がたがた……と、ライドが進み始めた。だんだんと高度が上がるとともに、景色が良くなってくる。まあ、見ている余裕なんて無いんだけど。
「ねぇ……りょーくん」
小鳥遊さんがぽつぽつと喋り出した。
「これ、世界最速なんだって……レールから外れちゃうかもね?」
「いや怖っ!今そんなこと言わないでよ!」
「そうそう、これは都市伝説なんだけどね……?今りょーくんが座ってる位置って、今までの事故で一番死者が多かったみたいで、霊媒師たちは強い霊が憑いてるって言ってるらしいよ…………」
「ねえやめて小鳥遊さん!」
「ねえりょーくん」
「今度はなにかな!?」
「私……このアトラクションから無事に生きて帰れたら、故郷で待ってるアイツと結婚するんだ…………」
「それ死亡フラグって言うんだけど知ってて言ってるんだよね!?怖いよマジで!」
そうしてついに、ジェットコースターは最も高い位置に到着し、下りだす瞬間––––––––小鳥遊さんは言った。
「まっ、全部ウソなんだけどねっ☆」
「こんちくしょおおおおおおぉぉぉぉ‼︎‼︎」
僕の叫びがこだました。知ってたけどねっ!
「もう嫌だ……あんなもの、絶対乗らない……うえっ…………」
「ごっごめんねりょーくん…………ちょっとやりすぎちゃった……」
「いや、大丈夫だから…………」
今は、ジェットコースターから降りてベンチで休んでいる最中だ。ここは直ぐ近くにトイレがあり、少し深めのくぼみになっているため周りから見られにくく、色々上がってきてもすぐ対処できるようトイレまで直線でいける。もしベンチで問題が起きても不用意に人に不快感を与えることはない。
「…………ほんとに具合悪そうだよ?」
「大丈夫…………ちょっとすれば治ると思うから……うっぷ」
心配そうにしている小鳥遊さんに申し訳ないと思いつつ、僕はどうにか吐き気を抑える。
「そうだ」
すると、小鳥遊さんはなにを思ったのか僕から少し離れてふとももをとんとんと叩いた。
「おいで?横になったほうが楽だと思うから」
「いやそれは流石に」
「…………おいで」
その有無を言わさぬ声色に、僕は大人しく小鳥遊さんのふとももに頭を乗せた。
「大丈夫だよ。ここ、周りからあんまり見られなさそうだから」
「そ、そっか」
そんなことより、僕は柔らかいふとももに気を取られるんだけど…………直だし。
「よしよし」
小鳥遊さんが優しく僕の髪を撫でた。その時に、ふと「なぜ」と言う言葉が浮かんだ。
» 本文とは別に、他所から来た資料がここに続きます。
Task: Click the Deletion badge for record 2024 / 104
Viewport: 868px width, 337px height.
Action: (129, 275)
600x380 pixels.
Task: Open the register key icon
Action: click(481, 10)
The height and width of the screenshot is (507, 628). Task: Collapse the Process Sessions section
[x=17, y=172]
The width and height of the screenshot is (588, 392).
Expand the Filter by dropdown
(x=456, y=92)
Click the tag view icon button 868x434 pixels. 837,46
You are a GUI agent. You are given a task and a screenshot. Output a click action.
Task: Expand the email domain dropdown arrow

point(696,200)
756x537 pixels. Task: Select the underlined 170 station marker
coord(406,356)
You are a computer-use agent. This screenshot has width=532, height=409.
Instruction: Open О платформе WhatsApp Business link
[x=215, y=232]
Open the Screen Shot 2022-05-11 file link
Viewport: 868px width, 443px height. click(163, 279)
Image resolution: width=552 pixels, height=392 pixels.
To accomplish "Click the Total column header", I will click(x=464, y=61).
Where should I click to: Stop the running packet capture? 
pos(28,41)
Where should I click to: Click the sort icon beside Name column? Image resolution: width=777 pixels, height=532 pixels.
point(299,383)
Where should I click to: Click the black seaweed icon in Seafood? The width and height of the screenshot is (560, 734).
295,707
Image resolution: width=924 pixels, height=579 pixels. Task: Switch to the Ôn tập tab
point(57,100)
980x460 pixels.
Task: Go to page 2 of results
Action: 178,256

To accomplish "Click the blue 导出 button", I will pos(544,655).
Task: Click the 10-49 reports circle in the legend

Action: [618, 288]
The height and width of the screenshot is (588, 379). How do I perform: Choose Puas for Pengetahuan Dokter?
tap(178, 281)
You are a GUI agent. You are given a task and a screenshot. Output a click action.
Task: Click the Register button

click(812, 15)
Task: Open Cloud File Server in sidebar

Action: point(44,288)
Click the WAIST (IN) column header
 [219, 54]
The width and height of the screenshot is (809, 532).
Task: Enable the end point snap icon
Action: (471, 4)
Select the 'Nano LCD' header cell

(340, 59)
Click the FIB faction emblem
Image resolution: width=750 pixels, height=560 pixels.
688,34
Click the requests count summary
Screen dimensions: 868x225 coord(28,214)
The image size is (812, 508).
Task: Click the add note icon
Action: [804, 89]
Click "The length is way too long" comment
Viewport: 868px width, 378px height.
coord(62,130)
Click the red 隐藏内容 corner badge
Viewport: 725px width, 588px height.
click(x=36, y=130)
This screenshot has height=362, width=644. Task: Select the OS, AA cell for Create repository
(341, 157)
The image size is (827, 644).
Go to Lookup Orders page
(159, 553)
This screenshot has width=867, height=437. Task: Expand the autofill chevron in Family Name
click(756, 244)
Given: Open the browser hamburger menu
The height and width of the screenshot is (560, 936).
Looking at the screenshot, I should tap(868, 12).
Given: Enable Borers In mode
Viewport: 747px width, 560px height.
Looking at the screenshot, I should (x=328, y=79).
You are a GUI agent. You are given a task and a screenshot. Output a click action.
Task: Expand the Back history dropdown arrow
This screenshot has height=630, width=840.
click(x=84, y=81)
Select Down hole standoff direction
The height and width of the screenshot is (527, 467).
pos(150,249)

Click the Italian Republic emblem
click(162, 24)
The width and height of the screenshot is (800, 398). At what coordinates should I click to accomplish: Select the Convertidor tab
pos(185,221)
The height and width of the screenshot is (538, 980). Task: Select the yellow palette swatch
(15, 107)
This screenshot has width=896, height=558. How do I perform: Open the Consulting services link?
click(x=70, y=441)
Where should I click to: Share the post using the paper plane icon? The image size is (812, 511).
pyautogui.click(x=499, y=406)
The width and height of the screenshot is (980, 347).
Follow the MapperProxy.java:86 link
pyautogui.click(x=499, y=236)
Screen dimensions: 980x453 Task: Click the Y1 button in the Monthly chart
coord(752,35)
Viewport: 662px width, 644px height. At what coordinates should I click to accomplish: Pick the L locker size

僕は、目を閉じたままそれを聞いた。
「小鳥遊さん」
「なぁに?」
「なんで、ここまでしてくれるの?」
「…………」
「僕は覚えてないんだけど、前にあったことあるんだよね?その時の僕は、そんなにいい奴だったの?」
「…………付き合ってくれるなら教えてあげる」
「それは…………ちょっと難しいかもしれない」
「じゃあだめー」
小鳥遊さんは、心底楽しそうにそう言った。
「また今度、教えてあげる」
「…………分かった」
僕は以前目を瞑ったまま、その言葉を聞いた。
「………………ん?」
気分を早く回復させようと思ったところ、なにやらこつこつと響く足音が聞こえてきた。誰かトイレに行くのだろう。流石に、見られるのはまずいかな。
「小鳥遊さん、ちょっと」
「あ、うん」
そうして僕がのっそりと身体を起こそうとしたところで、目があった。